A weighty tome, with illustrations, examples and index.
Frankly, it is not only his proposal for a candidate but it examines the whole Ripperology industry, in-depth detail of actual conditions of the time and examines each 'popular' suspect.
I found it convincing.
He backs up his assertions with fact, written and published record. He does have some supposition and extrapolation but it's not unreasonable.
 
For Christmas, the Sister-in-Law gave me They All Love Jack by Bruce Robinson.
A weighty tome, with illustrations, examples and index.

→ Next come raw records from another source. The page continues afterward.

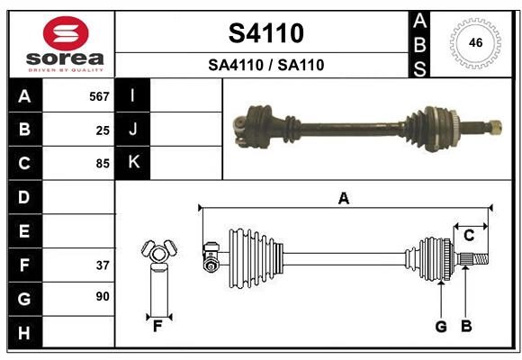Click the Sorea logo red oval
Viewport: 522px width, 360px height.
(x=66, y=34)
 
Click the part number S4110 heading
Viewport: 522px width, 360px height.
(x=266, y=33)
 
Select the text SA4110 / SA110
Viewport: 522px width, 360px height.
(x=266, y=65)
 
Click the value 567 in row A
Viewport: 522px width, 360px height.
(x=99, y=96)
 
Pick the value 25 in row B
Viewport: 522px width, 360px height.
(x=103, y=130)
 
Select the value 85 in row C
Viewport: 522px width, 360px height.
(x=103, y=164)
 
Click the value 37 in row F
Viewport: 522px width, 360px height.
(x=103, y=266)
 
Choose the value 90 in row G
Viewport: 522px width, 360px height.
(x=103, y=296)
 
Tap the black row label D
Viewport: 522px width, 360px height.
(x=24, y=197)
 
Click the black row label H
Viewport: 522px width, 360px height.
(x=24, y=333)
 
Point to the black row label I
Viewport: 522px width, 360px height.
(x=133, y=95)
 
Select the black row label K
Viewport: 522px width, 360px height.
(x=133, y=163)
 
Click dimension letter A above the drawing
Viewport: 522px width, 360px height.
(x=343, y=199)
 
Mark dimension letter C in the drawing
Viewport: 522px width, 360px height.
(x=469, y=235)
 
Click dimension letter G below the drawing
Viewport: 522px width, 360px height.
(x=441, y=327)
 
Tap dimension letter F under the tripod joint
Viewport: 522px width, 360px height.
(x=157, y=327)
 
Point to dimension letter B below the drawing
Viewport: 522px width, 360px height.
(x=466, y=327)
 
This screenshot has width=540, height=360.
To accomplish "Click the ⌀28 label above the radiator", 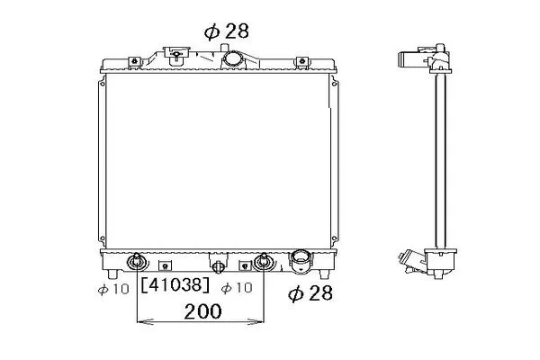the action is [226, 32].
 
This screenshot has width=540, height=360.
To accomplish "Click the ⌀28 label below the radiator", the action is [310, 293].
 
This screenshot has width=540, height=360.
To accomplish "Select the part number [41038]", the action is [176, 285].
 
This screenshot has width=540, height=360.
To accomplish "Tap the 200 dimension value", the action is [202, 311].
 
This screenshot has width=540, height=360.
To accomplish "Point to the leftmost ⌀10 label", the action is [113, 289].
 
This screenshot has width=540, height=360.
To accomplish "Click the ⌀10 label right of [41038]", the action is [237, 288].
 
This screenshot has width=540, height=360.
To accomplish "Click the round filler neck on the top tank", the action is [233, 58].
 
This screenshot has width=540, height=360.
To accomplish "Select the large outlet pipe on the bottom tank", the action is [301, 262].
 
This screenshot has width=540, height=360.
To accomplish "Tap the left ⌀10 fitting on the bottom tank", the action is [137, 263].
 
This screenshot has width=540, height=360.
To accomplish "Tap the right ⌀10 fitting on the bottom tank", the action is [264, 263].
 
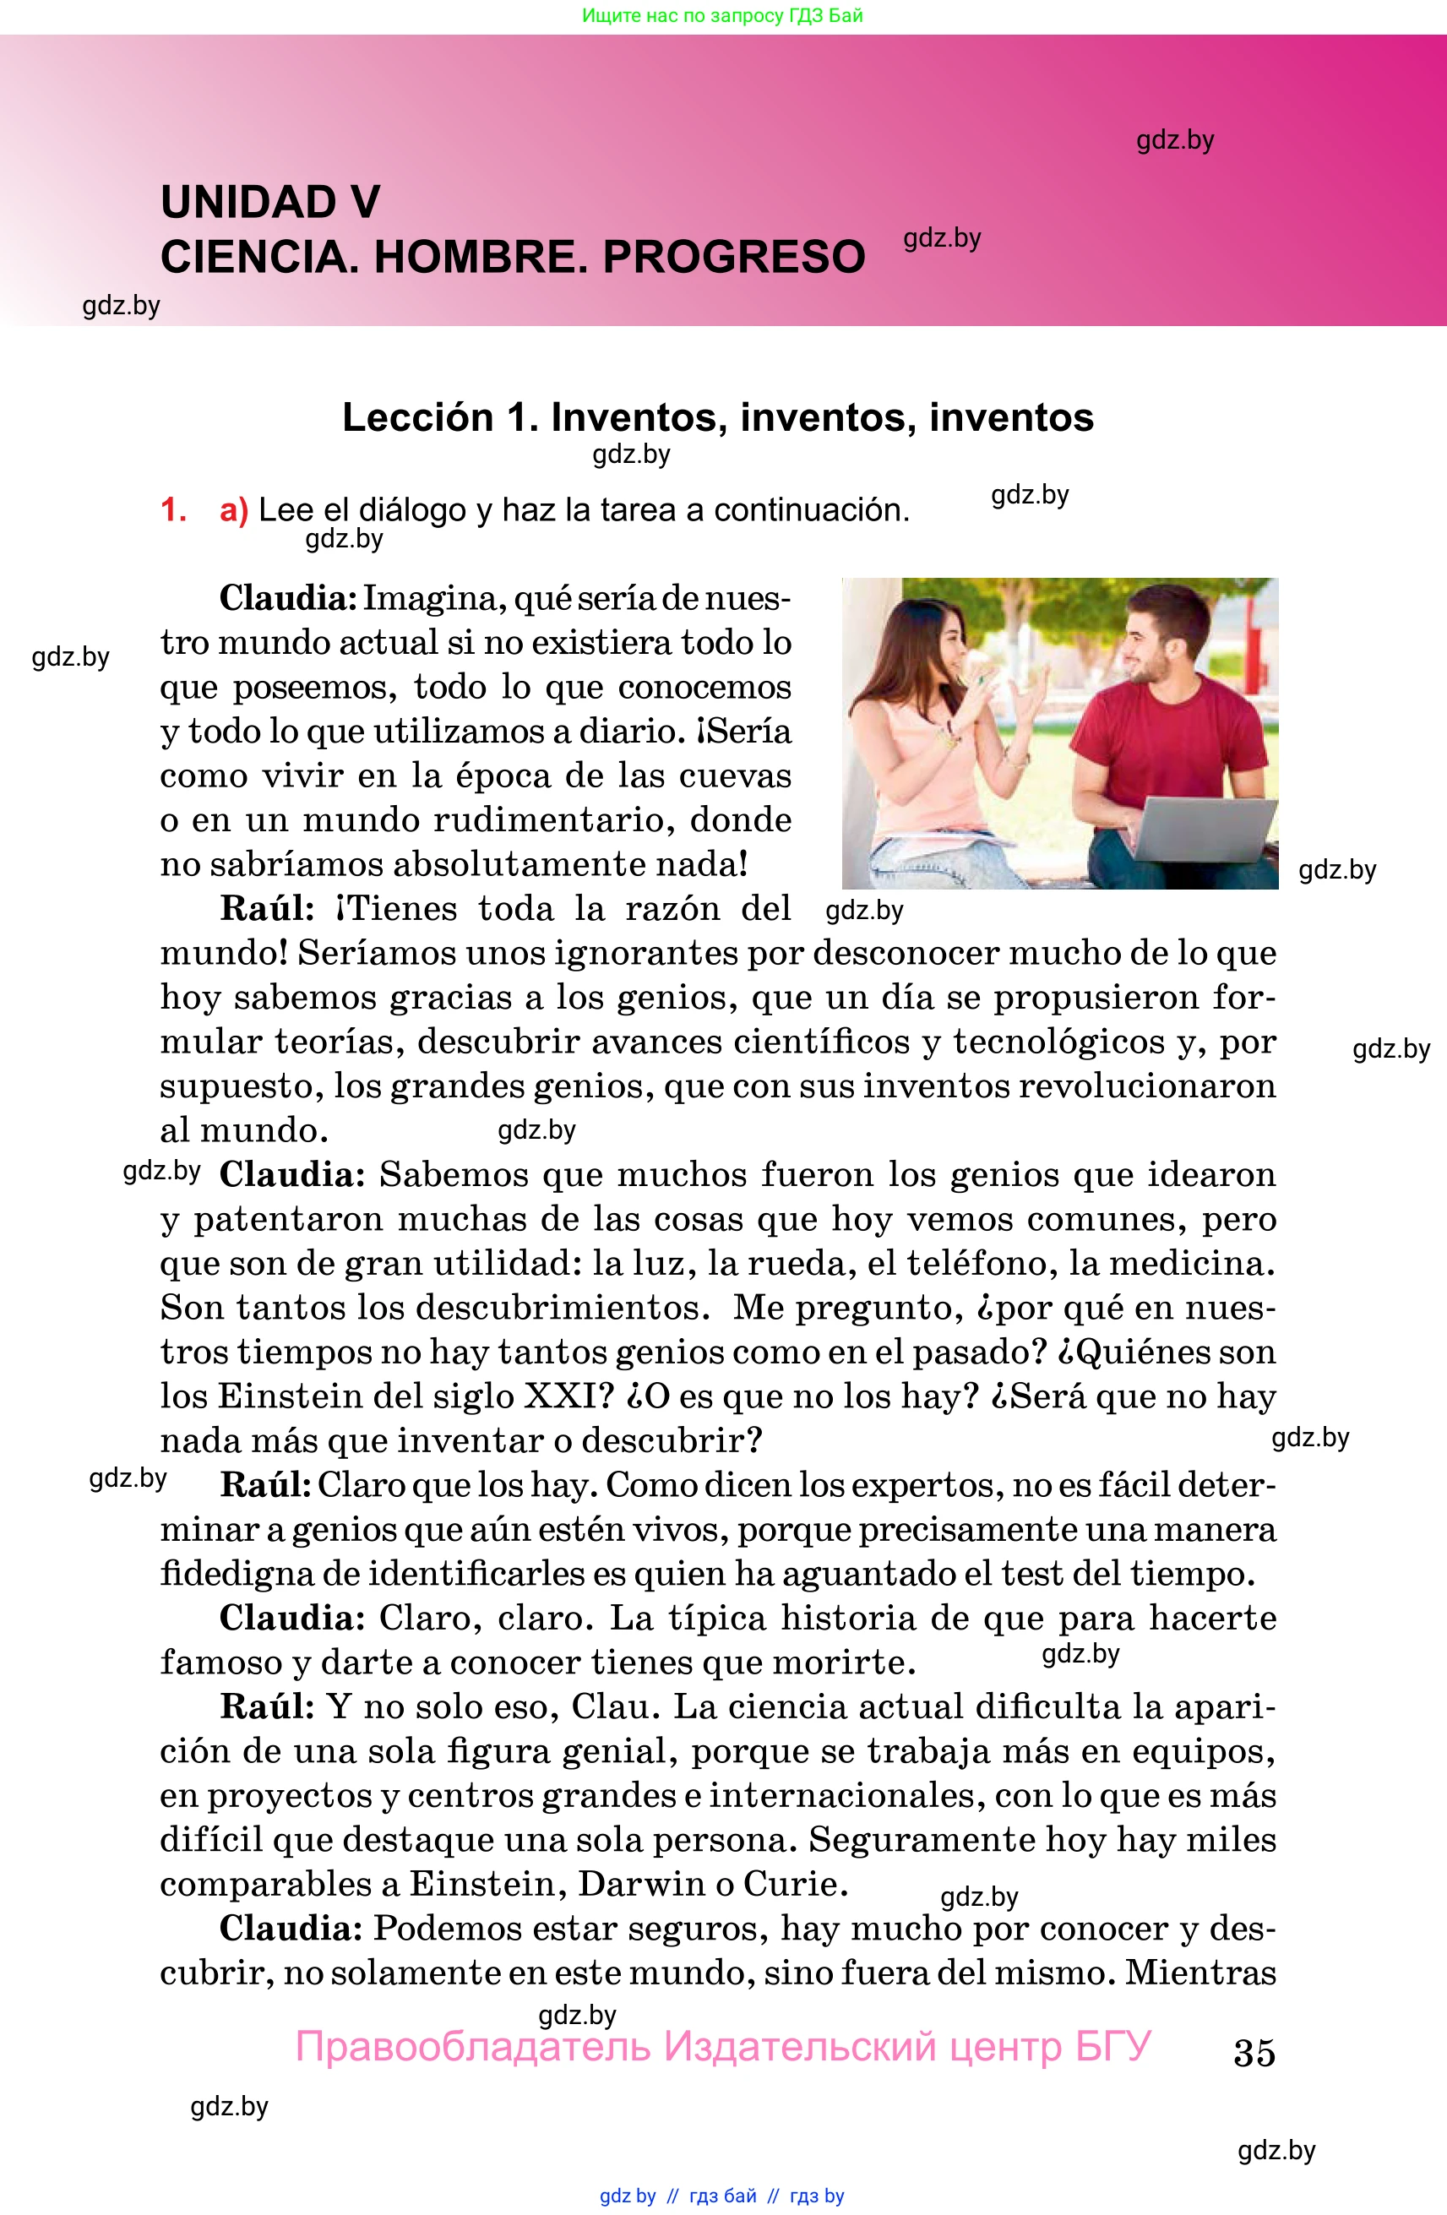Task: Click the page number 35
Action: (x=1254, y=2052)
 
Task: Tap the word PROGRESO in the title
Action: (x=734, y=257)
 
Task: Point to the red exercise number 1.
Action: (x=173, y=510)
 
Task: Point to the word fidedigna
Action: (x=237, y=1574)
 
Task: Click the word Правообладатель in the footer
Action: (x=473, y=2047)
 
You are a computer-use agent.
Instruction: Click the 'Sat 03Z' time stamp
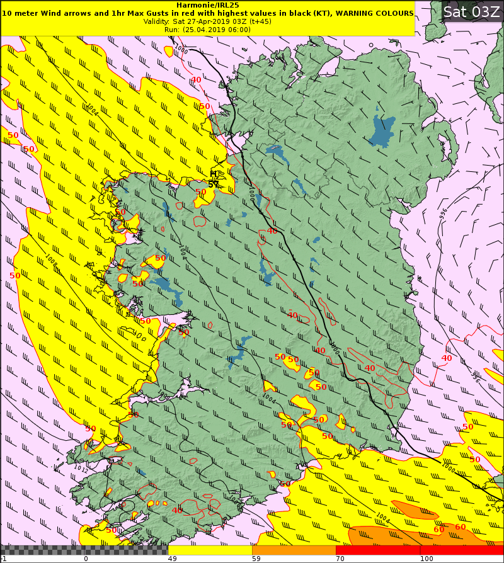pos(471,11)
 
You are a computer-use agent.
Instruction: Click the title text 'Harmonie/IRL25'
pos(207,4)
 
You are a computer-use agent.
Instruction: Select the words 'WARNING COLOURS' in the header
pos(377,13)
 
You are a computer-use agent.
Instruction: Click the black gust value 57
pos(213,184)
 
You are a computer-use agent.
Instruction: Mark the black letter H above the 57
pos(214,174)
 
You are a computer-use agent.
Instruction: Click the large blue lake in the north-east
pos(382,131)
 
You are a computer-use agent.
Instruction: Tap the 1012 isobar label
pos(81,469)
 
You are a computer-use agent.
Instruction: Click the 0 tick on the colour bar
pos(85,558)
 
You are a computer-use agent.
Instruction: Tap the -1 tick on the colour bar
pos(3,558)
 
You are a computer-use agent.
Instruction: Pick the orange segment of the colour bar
pos(294,550)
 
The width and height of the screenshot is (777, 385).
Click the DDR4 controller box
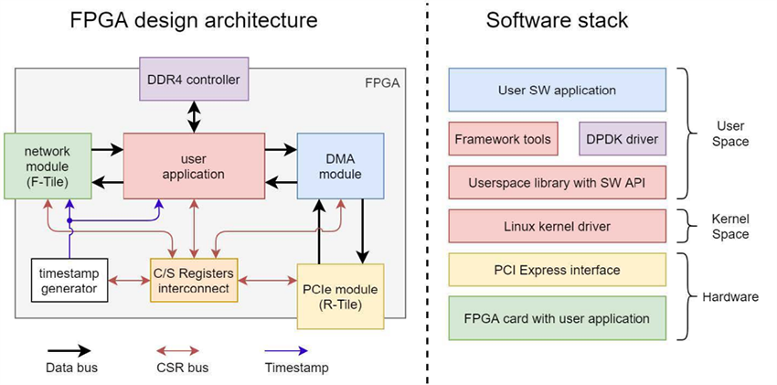193,79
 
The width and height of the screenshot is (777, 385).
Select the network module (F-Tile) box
48,165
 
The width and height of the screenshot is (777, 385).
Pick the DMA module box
341,165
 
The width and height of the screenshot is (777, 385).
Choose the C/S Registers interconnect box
193,280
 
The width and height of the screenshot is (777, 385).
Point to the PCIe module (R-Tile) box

Frankly, it is not only his proposal for a candidate but it examines the whole Ripperology industry, in-depth detail of actual conditions of the time and examines each 'popular' suspect.
I found it convincing.
He backs up his assertions with fact, written and published record. He does have some supposition and extrapolation but it's not unreasonable.
There are certainly some candidates that are better than others -William Bury, David Cohen/Kosminsky, Thomas Cutbush, James Kelly. The only 'famous' candidate I include is Francis Thompson. I don't give Druitt or Maybrick or Sickert any credence at all. But I fear JTR is not known to us - his luck stayed with him, alas and we will never be able to prove who he was. We have no DNA, no reliable witness statements, no evidence at all other than dead women.